→ **DATA FOR THIS EXERCISE**
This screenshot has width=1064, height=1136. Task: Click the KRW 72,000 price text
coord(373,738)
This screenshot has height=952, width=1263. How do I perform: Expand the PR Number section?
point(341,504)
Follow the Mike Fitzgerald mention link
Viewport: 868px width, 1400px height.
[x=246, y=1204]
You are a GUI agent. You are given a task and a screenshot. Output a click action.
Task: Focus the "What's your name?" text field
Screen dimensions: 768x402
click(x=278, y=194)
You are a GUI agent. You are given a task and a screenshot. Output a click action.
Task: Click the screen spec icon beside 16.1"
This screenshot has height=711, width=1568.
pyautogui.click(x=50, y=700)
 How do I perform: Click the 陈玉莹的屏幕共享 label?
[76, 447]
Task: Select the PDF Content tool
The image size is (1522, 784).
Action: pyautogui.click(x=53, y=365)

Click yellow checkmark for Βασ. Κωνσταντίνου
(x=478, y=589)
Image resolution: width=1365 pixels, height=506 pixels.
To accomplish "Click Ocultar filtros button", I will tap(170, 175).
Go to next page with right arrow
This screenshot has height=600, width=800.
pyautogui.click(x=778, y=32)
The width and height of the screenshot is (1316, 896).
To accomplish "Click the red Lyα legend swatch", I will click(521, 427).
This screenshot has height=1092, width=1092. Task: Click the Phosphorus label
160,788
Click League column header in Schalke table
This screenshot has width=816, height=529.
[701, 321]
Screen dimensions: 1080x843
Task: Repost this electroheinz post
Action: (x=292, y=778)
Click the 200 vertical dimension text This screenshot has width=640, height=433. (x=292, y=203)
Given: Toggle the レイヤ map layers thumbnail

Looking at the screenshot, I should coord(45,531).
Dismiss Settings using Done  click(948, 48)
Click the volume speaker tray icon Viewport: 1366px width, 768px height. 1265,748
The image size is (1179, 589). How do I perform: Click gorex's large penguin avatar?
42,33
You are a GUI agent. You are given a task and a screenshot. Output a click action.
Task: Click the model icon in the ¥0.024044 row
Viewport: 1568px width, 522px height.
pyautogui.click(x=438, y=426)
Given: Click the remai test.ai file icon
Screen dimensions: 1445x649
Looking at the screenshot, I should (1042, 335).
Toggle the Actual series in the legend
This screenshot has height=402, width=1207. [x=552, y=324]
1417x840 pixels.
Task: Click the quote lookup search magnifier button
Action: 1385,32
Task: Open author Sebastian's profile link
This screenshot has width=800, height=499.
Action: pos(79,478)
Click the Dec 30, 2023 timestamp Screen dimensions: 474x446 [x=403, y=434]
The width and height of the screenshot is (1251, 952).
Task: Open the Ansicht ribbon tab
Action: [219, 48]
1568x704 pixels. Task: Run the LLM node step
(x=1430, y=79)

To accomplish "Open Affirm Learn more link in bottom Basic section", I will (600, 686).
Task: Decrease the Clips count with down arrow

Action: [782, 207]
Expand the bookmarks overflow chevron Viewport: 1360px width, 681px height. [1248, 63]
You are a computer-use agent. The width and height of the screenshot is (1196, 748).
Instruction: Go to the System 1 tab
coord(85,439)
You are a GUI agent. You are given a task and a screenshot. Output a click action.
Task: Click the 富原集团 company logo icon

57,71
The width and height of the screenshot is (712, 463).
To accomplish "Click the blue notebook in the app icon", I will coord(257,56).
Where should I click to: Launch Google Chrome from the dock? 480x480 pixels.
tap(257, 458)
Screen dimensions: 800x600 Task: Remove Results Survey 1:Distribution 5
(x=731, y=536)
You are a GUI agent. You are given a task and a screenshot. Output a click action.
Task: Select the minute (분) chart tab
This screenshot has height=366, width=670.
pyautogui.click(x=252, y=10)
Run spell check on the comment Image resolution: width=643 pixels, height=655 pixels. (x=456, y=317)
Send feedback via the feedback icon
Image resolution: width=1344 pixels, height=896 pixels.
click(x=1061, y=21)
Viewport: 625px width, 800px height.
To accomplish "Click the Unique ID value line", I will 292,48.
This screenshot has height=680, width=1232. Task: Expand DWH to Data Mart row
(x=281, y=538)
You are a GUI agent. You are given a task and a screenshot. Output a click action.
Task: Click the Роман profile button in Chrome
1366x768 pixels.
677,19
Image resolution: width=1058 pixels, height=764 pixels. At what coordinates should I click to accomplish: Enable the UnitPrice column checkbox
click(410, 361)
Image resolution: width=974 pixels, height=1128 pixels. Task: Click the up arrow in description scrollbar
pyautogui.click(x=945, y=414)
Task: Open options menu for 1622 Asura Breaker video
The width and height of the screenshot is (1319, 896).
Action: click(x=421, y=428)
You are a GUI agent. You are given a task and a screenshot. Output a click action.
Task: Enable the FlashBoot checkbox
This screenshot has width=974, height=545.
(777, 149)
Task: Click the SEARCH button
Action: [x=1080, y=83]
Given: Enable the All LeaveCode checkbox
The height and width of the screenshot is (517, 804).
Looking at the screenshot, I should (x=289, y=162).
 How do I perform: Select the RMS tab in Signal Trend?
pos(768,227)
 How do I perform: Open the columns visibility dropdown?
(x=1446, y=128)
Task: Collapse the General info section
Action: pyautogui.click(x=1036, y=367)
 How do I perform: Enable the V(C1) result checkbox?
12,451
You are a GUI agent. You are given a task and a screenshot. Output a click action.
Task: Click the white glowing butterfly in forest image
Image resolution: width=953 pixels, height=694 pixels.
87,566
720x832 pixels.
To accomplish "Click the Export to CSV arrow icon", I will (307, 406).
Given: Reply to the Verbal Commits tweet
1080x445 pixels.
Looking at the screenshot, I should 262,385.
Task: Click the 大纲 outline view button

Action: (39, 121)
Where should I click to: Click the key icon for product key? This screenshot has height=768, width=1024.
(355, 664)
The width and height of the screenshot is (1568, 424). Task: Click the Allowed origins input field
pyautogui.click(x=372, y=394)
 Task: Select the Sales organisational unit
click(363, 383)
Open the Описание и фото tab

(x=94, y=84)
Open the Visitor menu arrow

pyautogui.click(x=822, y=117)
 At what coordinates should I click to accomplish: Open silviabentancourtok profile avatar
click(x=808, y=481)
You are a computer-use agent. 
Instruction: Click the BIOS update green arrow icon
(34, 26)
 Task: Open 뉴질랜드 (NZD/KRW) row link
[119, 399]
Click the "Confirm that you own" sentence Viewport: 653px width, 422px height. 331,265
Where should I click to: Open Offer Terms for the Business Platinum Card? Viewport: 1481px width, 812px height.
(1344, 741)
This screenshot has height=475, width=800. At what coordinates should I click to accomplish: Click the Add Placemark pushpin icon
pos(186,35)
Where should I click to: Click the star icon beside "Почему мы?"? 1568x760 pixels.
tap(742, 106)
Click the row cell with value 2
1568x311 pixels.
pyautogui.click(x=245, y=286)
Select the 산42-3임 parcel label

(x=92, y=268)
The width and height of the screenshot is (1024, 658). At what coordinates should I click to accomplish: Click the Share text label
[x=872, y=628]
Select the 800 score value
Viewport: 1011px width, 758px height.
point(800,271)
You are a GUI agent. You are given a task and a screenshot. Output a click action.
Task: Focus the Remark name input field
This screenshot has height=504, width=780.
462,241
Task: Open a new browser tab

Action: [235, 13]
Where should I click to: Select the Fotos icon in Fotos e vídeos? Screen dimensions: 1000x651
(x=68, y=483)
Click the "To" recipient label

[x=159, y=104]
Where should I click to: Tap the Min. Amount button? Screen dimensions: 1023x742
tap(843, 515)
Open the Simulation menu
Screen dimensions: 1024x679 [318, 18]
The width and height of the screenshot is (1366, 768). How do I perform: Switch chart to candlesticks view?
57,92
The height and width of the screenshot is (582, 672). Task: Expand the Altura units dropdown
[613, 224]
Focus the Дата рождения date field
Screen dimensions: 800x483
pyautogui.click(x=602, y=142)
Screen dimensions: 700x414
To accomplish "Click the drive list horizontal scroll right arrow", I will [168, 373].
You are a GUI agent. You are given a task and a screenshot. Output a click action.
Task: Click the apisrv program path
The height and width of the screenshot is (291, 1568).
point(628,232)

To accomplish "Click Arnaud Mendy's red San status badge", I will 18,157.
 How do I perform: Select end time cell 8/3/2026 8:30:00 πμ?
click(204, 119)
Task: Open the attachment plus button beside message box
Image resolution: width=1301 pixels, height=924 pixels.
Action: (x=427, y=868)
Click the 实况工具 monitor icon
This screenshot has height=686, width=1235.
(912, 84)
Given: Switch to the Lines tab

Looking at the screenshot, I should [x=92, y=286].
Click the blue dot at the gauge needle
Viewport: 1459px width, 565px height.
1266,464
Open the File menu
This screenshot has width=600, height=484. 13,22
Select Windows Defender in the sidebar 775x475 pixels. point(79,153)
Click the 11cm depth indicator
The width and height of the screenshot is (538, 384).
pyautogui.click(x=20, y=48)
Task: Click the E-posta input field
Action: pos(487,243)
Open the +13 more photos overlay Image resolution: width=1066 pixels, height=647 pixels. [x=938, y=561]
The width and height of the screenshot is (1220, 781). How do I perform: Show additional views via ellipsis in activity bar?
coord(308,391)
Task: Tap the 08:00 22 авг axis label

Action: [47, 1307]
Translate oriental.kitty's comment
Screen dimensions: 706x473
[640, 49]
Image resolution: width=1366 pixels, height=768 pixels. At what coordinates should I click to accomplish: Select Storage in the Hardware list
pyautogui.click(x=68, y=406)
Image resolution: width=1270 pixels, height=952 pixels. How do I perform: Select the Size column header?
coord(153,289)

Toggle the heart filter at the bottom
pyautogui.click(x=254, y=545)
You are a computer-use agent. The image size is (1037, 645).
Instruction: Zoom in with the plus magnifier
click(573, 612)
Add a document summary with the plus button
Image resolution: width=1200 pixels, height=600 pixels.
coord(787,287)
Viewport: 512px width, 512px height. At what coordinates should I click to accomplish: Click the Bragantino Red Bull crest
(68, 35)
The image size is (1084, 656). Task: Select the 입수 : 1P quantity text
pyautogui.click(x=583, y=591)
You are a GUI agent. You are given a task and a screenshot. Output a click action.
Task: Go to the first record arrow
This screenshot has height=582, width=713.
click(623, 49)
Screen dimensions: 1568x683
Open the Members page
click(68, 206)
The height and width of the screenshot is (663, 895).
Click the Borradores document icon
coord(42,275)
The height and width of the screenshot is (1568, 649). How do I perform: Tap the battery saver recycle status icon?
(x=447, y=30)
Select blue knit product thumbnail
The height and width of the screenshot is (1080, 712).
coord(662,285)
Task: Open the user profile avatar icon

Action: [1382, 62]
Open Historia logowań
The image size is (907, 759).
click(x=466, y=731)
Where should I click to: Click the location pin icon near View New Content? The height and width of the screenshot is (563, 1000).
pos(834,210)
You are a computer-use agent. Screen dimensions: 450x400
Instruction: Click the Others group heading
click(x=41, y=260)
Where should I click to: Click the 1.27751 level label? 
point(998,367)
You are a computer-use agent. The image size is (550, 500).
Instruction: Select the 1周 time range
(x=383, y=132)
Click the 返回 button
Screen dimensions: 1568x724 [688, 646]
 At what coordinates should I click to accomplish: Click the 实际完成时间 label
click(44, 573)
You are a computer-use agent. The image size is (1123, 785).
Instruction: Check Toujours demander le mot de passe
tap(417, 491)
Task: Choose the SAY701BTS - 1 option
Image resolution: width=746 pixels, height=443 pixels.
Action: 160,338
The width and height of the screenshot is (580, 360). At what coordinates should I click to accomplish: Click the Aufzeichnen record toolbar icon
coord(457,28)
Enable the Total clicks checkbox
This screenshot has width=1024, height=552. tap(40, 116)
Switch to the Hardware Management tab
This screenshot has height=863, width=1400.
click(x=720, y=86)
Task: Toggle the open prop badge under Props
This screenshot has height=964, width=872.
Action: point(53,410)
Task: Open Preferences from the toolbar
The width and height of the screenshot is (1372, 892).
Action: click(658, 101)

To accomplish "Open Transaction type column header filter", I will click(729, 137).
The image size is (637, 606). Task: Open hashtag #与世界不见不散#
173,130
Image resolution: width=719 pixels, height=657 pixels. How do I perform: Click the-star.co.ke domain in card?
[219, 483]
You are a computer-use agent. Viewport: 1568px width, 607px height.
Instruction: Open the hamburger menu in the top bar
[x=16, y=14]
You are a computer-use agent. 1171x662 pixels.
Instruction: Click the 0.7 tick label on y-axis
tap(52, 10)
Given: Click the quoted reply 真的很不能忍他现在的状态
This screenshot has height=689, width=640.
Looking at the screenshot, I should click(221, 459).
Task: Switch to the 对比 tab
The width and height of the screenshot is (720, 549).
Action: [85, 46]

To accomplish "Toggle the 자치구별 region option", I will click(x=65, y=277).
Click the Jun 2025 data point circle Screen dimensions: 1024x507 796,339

→ **TRY IT**
With the line that contains "You are a computer-use agent. Viewport: 1568px" as the starting point, output each line exactly through the end of the listing above.

→ **WRITTEN REPLY**
You are a computer-use agent. Viewport: 1568px width, 607px height.
Instruction: Open the hamburger menu in the top bar
[x=16, y=14]
You are a computer-use agent. 1171x662 pixels.
Instruction: Click the 0.7 tick label on y-axis
tap(52, 10)
Given: Click the quoted reply 真的很不能忍他现在的状态
This screenshot has height=689, width=640.
Looking at the screenshot, I should click(221, 459).
Task: Switch to the 对比 tab
The width and height of the screenshot is (720, 549).
Action: [85, 46]

To accomplish "Toggle the 자치구별 region option", I will click(x=65, y=277).
Click the Jun 2025 data point circle Screen dimensions: 1024x507 796,339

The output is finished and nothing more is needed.